— begin Document excerpt —

# Guimond Probability of Occurrence



## JTW2007 (Jul 21, 2009)

So, I'm trying to learn Guimond, and I was wondering if anyone knows what cases have the highest chance of occurring (this is for the second step in Guimond), just so I could have some sort of sequence to learn the algs in. I didn't see this anywhere on the wiki or in any threads. Does anyone have this information?


----------



## Lucas Garron (Jul 21, 2009)

The probabilities occur with the same relative frequencies as MGLS I and Im and C cases.

Just go by symmetries. All of them are equally likely but the (less likely) rotor, pinwheel, and double-Sune (and solved).


----------



## JTW2007 (Jul 21, 2009)

You just made me realize that Guimond is a lot like MGLS. Cool, and thanks.


----------



## Swordsman Kirby (Jul 25, 2009)

JTW2007 said:


> You just made me realize that Guimond is a lot like MGLS. Cool, and thanks.



Not really... at least not like SS.


----------



## puzzlemaster (Jul 25, 2009)

Swordsman Kirby said:


> JTW2007 said:
> 
> 
> > You just made me realize that Guimond is a lot like MGLS. Cool, and thanks.
> ...



well idk the corners are both twisted...but then both layers have to be permuted lol.


----------



## JTW2007 (Jul 25, 2009)

puzzlemaster said:


> Swordsman Kirby said:
> 
> 
> > JTW2007 said:
> ...



Yeah, it is unlike MGLS in that you don't care about permutation of the first layer, and the corner is already in the correct slot before you orient.


----------

— end Document excerpt —
— begin Given information —

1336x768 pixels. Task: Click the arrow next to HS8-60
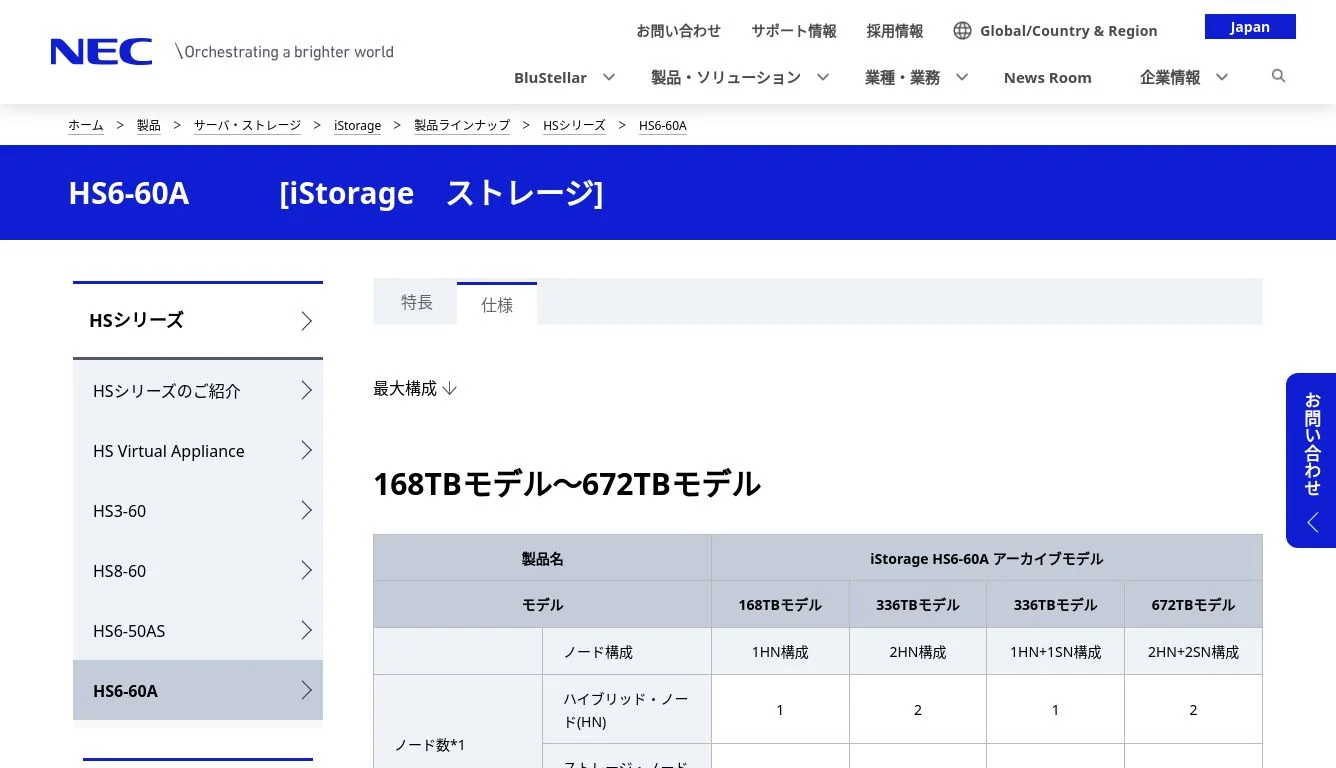tap(307, 571)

— end Given information —

§ Goals:
1: Summarize the Guimond forum thread in two sentences.
2: According to Lucas Garron in the Guimond forum thread, which cases are less likely than the others?
3: In the Guimond forum thread, transcribe the stretch from "So, I'm trying" through "and C cases.".

§ Responses to the exercise:
1: JTW2007 asks which cases in the second step of Guimond are most likely to occur, so the algorithms can be learned in some order. Lucas Garron replies that the frequencies match MGLS I, Im and C cases, with all cases equally likely except the less likely rotor, pinwheel, double-Sune and solved cases; later posts discuss how Guimond is like or unlike MGLS.

2: The rotor, pinwheel, and double-Sune cases (and solved).

3:
So, I'm trying to learn Guimond, and I was wondering if anyone knows what cases have the highest chance of occurring (this is for the second step in Guimond), just so I could have some sort of sequence to learn the algs in. I didn't see this anywhere on the wiki or in any threads. Does anyone have this information?


----------



## Lucas Garron (Jul 21, 2009)

The probabilities occur with the same relative frequencies as MGLS I and Im and C cases.